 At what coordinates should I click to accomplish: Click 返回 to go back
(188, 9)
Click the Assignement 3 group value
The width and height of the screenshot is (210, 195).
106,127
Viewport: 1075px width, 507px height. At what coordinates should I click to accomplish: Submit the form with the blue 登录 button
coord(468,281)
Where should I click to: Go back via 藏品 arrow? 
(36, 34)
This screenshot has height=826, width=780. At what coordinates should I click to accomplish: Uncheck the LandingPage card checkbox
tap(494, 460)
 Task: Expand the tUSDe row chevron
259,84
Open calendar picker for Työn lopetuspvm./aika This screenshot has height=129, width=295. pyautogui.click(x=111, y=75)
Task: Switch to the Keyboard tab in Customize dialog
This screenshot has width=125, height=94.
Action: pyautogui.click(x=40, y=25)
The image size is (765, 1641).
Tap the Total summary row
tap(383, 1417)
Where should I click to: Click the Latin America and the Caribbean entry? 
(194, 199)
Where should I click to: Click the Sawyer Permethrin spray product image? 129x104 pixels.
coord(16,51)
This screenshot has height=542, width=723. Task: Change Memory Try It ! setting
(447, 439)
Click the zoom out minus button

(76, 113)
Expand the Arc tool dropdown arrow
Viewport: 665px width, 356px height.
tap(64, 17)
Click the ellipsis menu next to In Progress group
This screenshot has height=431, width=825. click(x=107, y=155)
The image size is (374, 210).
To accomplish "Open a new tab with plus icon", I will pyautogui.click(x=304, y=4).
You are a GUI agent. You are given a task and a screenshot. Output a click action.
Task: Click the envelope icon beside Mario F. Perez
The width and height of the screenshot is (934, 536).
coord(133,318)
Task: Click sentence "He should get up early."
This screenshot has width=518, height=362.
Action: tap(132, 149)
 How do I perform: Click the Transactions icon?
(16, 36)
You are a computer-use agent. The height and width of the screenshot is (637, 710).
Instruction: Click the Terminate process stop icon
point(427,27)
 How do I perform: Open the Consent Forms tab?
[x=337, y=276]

• • • • • • •

• _Task description_
How many lines in the listing above contain "agent"? Give only the number.

• _Exercise response_
2